Cast function argument passed by rereference in C

Question

I have the following function. It works with short:

void foo (short n, short * res)
{
  *res = n*2;
}

I want to store the result in double variable. For example:

short in = 5;
double out = 0;
foo(in,&out);

But in that way the result is some garbage. Is there a way to cast these types in such situation, or the only solution is to use some temp variable of type short?

Answer 1

If you cannot change the function, then I would do something like this:

short in = 5;
short tmp;
double out;
foo(in,&tmp);
out = tmp;

If you do this a lot, consider writing a wrapper as @einpoklum did in his answer like this:

void foo_wrapper(short n, double *out)
{
    short tmp;
    foo(n, &tmp);
    out = tmp;
}

I guess it could theoretically be possible with casting, but I would advice against it. The risks of doing it wrong is high, and you might get hard chased bugs, and if you do explicit casts, the compiler will not give you warnings. I wrote a rant about casting in this answer

In this particular case, note that the function foo have no idea of the resulting type. So you will need a temporary variable. You could get rid of that by using the out variable as it's own temporary variable with some casting but I strongly advice against it!

short in = 5;
double out;
foo(in, (short*)&out);
out = *(short*)&out; // Evil! Avoid code like this!
printf("%f\n", out);

This works on my machine, but it does violate aliasing rules as @chqrlie wrote in comments. Do NOT do like this!

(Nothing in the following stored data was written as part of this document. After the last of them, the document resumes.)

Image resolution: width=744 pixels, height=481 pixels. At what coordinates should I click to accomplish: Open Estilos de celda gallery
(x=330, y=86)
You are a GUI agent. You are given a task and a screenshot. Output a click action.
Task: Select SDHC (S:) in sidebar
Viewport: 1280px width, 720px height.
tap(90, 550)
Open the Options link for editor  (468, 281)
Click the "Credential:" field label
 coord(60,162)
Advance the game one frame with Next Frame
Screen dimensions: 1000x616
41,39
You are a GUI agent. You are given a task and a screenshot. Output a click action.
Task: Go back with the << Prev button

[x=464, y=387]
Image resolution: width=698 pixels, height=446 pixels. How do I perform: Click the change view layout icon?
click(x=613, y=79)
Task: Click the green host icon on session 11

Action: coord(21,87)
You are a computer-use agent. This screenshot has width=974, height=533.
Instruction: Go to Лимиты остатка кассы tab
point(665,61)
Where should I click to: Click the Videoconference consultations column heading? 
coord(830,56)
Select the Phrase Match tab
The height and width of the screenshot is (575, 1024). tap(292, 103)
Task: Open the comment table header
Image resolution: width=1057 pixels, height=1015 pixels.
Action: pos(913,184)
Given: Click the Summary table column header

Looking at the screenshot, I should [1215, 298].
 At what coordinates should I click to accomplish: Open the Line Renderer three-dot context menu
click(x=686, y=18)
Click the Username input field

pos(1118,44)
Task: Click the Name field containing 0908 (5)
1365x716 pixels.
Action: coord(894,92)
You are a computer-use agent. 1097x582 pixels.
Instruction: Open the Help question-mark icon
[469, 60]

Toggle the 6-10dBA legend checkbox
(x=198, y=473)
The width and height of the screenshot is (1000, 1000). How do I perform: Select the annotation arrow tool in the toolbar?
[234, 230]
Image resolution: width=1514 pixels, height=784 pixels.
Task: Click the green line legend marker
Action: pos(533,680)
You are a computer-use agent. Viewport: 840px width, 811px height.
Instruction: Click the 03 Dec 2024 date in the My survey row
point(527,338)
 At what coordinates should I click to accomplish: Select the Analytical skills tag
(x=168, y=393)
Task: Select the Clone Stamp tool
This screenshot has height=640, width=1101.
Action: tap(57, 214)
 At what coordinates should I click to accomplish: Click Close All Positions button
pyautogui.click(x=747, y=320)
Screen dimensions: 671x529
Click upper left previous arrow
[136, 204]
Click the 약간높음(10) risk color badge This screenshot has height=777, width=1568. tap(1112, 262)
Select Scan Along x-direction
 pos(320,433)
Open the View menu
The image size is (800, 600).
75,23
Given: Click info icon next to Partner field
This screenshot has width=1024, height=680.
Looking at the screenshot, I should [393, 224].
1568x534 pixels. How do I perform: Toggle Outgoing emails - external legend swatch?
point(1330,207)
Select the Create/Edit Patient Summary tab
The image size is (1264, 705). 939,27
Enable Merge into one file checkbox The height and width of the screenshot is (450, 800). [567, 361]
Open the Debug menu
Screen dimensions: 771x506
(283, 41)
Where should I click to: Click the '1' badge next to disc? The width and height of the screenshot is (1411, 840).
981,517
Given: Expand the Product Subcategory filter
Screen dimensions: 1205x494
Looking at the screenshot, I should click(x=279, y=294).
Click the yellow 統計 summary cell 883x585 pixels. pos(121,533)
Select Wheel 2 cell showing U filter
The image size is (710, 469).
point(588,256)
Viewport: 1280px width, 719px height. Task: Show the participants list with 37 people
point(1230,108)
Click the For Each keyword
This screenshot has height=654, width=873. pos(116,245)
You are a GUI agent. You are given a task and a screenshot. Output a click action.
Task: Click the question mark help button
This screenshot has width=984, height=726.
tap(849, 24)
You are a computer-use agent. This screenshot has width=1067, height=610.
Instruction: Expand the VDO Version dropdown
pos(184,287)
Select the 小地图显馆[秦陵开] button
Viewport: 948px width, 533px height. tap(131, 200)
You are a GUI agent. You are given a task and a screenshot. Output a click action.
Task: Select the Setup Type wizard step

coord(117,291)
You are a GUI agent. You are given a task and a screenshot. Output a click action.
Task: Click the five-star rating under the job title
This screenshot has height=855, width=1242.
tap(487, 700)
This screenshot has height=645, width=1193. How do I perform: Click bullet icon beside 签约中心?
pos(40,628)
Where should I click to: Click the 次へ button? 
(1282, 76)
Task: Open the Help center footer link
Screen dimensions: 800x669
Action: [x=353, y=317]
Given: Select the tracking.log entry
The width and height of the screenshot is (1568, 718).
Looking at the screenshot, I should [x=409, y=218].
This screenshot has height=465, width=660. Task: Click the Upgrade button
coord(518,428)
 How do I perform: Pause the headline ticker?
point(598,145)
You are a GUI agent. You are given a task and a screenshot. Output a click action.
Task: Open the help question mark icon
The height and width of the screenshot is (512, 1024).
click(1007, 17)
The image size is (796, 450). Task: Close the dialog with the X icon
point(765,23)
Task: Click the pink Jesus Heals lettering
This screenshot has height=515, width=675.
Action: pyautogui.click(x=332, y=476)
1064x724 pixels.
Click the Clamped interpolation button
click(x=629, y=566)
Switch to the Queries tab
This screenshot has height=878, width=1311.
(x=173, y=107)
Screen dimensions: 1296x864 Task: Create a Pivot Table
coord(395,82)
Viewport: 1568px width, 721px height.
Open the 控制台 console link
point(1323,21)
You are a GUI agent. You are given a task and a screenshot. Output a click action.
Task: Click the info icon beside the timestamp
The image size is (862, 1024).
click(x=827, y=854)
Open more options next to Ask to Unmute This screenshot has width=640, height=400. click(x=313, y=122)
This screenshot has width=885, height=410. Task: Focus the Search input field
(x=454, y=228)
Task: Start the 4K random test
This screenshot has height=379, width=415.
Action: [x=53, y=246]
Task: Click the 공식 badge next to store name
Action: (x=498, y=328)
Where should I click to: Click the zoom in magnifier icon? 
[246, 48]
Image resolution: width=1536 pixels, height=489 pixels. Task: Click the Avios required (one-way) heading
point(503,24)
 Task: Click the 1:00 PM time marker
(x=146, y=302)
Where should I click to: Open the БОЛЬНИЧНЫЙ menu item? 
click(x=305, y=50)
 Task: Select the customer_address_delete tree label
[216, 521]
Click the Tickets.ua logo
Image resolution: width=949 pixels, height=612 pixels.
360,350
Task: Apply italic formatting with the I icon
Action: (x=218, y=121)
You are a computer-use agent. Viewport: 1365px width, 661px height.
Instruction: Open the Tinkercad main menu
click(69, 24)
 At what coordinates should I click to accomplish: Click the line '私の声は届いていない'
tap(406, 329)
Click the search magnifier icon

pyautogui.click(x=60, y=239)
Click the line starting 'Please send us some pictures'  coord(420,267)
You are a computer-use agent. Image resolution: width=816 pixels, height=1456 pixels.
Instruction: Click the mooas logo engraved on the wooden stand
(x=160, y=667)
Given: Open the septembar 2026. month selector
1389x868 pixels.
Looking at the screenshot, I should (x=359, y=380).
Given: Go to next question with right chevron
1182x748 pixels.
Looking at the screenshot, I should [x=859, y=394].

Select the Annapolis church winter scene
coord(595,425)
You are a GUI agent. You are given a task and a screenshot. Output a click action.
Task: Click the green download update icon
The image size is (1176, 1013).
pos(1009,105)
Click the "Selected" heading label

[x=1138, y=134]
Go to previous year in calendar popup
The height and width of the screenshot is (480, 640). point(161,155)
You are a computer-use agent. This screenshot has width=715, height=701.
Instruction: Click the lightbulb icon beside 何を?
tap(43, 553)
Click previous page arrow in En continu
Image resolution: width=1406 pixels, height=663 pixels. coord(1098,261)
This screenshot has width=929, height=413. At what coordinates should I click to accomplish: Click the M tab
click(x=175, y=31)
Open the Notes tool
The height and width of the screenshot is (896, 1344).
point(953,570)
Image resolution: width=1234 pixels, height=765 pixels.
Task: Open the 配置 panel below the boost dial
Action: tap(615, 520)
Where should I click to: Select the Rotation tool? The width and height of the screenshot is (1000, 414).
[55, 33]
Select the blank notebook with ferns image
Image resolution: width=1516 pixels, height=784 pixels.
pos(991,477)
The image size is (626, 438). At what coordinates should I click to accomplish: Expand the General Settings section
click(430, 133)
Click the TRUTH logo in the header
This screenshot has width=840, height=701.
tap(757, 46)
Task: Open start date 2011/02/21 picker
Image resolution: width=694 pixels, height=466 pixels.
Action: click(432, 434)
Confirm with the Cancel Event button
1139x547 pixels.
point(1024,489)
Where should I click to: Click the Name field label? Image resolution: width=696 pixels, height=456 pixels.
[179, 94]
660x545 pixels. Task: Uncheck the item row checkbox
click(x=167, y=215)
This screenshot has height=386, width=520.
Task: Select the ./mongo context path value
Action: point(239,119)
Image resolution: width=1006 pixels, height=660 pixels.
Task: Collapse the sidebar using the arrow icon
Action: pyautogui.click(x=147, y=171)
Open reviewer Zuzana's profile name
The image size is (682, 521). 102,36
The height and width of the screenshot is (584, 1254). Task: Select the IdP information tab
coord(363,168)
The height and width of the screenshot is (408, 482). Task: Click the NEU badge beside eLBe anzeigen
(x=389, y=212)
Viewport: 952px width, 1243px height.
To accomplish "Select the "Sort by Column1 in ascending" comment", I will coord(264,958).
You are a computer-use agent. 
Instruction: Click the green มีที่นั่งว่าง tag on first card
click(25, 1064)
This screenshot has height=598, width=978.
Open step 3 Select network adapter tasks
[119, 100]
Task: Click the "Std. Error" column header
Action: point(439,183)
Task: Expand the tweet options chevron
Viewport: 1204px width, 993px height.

@chqrlie also wrote an alternative approach with no extra variable and no evil casting. It works, but UGH! Don't do like this either:

short in = 5; 
foo(in, &in); // No! Just don't!
out = in;     

Of course it will not work if you need the original value, but that's pretty obvious. The major flaw here is that it's just plain bad. Don't reuse variables for different purposes just to get rid of a temporary variable.

Answer 2

In addition to @klutt's valid answer, remember that if you do on many occasions, it's usually a good idea to wrap the whole thing in a function:

int foo_d (short n, double * result)
{
  short result_inner;
  int retval = foo(n, &result_inner);
  *result = (double) result_inner;
    // Note to @Ans-lte: The explicit cast here isn't necessary,
    // the conversion will happen anyway.
  return retval;
}

Answer 3

Using casting is a bad idea.

For starters it is unclear why you want to use a float type instead of an integer type as for example int or long int.

If the statement

*res = n*2;

can produce an overflow for an object of the type short then you should rewrite the function like

void foo (short n, int * res)
{
  *res = n * 2;
}

Pay attention to that the result of the expression n * 2 already has the type int in your original function.

If the problem is not related to the overflow then why not just to write

short res;

foo( n, &res );

double d = res;

Or again you need to rewrite the function like

void foo (short n, double * res)
{
  *res = n * 2.0;
}

But in any case do not use any casting.